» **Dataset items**
▼

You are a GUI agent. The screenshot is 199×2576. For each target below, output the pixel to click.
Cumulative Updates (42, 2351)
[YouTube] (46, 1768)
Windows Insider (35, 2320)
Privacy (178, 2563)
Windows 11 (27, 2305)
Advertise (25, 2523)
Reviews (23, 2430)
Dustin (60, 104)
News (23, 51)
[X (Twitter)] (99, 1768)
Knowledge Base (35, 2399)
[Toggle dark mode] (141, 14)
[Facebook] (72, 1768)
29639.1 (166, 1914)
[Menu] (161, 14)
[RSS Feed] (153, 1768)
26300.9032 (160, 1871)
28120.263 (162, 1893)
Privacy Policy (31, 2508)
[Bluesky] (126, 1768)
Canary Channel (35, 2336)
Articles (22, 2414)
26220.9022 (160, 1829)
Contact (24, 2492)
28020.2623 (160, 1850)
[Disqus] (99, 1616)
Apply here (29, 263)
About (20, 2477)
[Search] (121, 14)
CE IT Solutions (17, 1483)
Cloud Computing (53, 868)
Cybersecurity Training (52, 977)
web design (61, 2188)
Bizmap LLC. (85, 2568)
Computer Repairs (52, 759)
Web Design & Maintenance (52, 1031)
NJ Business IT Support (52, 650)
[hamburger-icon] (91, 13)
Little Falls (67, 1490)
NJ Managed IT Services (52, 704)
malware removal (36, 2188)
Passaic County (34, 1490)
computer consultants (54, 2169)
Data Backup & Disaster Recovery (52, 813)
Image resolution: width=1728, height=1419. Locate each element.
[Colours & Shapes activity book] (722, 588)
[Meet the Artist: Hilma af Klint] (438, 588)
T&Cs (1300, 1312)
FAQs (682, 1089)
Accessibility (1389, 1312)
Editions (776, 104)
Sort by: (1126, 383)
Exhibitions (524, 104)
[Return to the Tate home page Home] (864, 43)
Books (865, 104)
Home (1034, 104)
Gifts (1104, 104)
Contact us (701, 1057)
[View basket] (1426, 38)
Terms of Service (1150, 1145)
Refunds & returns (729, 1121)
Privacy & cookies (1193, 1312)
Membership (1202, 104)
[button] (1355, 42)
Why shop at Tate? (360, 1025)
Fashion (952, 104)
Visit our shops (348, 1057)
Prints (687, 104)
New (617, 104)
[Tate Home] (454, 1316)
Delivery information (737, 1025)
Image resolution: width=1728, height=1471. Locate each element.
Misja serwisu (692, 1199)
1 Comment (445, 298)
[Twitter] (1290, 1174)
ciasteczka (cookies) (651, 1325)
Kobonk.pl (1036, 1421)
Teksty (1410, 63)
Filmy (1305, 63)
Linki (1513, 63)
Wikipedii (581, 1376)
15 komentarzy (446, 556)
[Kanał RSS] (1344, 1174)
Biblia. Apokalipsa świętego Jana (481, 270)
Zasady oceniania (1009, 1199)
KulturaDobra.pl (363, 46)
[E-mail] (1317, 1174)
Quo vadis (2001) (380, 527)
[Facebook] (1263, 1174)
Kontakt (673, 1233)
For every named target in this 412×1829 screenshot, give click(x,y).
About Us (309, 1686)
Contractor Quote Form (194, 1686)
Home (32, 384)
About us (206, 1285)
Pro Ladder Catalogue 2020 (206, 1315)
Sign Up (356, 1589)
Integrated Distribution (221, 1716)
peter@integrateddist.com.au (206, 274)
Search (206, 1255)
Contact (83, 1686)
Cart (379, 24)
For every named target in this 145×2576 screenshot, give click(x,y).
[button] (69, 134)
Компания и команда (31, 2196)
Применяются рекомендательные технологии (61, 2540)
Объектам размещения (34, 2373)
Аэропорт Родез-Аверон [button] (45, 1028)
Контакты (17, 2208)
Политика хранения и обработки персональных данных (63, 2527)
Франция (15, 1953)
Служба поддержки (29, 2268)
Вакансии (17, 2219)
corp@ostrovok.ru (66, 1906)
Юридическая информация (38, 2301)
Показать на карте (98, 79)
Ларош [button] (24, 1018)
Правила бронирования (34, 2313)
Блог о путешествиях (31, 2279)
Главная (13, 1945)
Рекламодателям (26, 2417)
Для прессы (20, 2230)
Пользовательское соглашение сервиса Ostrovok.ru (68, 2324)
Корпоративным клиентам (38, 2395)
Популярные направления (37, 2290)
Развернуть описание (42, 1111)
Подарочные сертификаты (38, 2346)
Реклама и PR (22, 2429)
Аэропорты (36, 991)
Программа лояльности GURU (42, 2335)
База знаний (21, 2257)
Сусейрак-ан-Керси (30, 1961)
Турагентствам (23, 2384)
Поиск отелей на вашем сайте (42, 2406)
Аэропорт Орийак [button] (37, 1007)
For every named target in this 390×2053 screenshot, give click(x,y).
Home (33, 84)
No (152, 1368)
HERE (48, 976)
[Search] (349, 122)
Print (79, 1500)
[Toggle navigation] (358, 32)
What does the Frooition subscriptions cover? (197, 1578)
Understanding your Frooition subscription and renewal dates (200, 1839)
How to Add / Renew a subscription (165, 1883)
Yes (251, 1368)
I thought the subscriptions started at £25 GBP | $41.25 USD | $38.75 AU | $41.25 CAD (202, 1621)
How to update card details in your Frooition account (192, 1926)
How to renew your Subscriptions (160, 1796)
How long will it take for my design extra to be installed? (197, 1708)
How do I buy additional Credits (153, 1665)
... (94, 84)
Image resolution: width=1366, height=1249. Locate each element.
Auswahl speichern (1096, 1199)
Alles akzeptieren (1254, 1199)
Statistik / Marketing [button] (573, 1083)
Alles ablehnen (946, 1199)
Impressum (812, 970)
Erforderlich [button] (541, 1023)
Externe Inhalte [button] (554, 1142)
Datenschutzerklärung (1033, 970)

▲

» **Action item**
Return, word for word, the lines of the data above from the line with "About us (206, 1285)" through the line with "Ларош [button] (24, 1018)", inclusive.

» **Answer section**
About us (206, 1285)
Pro Ladder Catalogue 2020 (206, 1315)
Sign Up (356, 1589)
Integrated Distribution (221, 1716)
peter@integrateddist.com.au (206, 274)
Search (206, 1255)
Contact (83, 1686)
Cart (379, 24)
For every named target in this 145×2576 screenshot, give click(x,y).
[button] (69, 134)
Компания и команда (31, 2196)
Применяются рекомендательные технологии (61, 2540)
Объектам размещения (34, 2373)
Аэропорт Родез-Аверон [button] (45, 1028)
Контакты (17, 2208)
Политика хранения и обработки персональных данных (63, 2527)
Франция (15, 1953)
Служба поддержки (29, 2268)
Вакансии (17, 2219)
corp@ostrovok.ru (66, 1906)
Юридическая информация (38, 2301)
Показать на карте (98, 79)
Ларош [button] (24, 1018)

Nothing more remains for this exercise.